Nandakumar, who has attacked the Mamata Banerjee government in his book for alleged "Islamisation of West Bengal", told IANS: "We have to see whether we need to put up a board of being secular, or that whether we should prove this through our behaviour, actions and roles."

It is for society to take a call on this, rather than by any political class, on whether the preamble to the Indian Constitution should continue to have the word "secular" in it or not, he added.
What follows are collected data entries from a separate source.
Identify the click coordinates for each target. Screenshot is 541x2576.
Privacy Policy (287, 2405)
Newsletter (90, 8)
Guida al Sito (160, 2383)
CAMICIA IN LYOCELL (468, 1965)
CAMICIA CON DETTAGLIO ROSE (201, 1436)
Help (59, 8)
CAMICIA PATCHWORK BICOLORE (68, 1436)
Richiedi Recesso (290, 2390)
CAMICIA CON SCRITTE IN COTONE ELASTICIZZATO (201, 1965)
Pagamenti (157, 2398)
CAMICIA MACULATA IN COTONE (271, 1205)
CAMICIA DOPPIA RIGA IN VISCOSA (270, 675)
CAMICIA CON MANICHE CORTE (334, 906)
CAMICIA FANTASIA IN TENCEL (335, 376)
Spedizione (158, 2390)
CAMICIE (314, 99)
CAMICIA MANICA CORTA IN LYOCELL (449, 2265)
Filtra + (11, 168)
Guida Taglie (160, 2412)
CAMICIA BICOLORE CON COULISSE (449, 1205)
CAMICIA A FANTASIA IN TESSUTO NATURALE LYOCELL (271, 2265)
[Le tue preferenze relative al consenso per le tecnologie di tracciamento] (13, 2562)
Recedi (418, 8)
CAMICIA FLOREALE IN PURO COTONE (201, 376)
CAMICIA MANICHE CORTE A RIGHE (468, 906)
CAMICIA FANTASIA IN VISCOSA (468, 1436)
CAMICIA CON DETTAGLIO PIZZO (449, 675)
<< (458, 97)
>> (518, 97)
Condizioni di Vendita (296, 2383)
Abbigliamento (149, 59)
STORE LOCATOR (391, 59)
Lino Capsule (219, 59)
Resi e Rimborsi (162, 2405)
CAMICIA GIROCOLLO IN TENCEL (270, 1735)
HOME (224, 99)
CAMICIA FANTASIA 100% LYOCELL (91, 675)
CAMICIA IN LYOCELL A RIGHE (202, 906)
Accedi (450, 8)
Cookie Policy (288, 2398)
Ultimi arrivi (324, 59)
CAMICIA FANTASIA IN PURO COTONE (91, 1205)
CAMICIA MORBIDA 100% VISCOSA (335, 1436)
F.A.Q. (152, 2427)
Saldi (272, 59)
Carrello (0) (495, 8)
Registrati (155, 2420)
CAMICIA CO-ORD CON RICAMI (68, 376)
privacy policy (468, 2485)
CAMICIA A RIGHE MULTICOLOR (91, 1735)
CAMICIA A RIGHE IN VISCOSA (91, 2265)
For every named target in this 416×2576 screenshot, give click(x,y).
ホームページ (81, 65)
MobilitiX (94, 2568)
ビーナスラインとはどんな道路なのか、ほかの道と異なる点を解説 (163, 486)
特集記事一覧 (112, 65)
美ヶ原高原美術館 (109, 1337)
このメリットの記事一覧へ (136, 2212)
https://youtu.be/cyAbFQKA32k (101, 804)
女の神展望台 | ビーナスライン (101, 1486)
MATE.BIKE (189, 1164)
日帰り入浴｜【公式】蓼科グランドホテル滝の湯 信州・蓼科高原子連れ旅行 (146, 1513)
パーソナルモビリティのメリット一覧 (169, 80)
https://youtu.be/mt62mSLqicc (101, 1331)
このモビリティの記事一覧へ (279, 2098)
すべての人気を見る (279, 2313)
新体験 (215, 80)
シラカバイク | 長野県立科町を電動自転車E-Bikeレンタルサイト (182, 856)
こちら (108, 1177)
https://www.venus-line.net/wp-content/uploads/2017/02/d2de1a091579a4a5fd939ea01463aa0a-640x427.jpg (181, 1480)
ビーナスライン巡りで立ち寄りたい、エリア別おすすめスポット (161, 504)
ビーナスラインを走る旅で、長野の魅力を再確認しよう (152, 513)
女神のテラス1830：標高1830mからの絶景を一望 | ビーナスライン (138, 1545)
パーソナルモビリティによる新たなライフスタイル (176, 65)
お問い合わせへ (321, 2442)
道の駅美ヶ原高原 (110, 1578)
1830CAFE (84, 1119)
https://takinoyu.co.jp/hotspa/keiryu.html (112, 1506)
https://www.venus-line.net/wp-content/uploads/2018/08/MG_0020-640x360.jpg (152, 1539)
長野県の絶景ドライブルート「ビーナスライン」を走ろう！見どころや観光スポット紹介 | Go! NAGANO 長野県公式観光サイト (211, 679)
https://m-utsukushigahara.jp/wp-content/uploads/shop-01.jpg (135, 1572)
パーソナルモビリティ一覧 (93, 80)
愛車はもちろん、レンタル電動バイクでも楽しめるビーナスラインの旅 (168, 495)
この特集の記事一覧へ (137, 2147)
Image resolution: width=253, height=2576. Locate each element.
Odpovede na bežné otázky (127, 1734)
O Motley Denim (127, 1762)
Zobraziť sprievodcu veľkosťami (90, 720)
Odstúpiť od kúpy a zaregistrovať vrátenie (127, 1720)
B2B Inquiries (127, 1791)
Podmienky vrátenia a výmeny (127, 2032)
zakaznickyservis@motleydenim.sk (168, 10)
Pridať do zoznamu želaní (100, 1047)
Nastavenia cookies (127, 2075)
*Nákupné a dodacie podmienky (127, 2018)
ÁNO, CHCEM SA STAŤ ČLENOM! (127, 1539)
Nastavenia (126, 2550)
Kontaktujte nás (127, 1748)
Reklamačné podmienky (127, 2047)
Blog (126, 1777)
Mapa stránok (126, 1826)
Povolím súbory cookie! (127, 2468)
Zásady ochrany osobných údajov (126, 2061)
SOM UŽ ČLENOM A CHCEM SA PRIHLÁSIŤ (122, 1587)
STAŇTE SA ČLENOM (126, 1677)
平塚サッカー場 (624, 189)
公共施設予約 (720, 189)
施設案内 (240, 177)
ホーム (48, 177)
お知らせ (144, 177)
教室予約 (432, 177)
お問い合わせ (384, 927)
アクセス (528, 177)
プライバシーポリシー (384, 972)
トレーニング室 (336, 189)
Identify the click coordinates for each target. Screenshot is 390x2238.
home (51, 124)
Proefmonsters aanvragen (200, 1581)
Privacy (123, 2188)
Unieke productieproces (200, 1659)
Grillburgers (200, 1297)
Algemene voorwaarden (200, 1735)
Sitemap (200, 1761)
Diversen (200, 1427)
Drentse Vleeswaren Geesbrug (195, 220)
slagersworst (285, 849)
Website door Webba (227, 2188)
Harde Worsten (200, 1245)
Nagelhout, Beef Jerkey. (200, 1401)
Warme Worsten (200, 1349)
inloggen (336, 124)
In between signing his books and obliging wannabe Hindutva cadres with selfies, Nandakumar said that the very existence of the word "secular" in the preamble was not necessary and how the constitution founders too were against it.

"Baba Saheb Ambedkar, Ladi Krishnaswamy Aiyaar -- all debated against it and said it (secular) wasn't necessary to be included in the preamble. That time it was demanded, discussed and decided not to include it," he said.

Ambedkar's opinion was, however, disregarded when Indira Gandhi "bulldozed" the word "secular", in 1976, said the head of the Prajna Pravah, an umbrella body of several right-wing think-tanks

As Nandakumar prepared to return to his base in Kerala, where, he emphasises, the RSS has its work cut out in the "fight against the Kunnor model", he said that the inclusion of "secular" was done with the intent to damage the concept of Hindutva.

"It was to demolish, destroy the overarching principle of Hindutva that binds us together", he said.

Asked whether the Sangh would pressurise the BJP, which has 303 seats in the Lok Sabha, to omit "secular" from the Constitution preamble, Nandakumar smilingly refused to reply.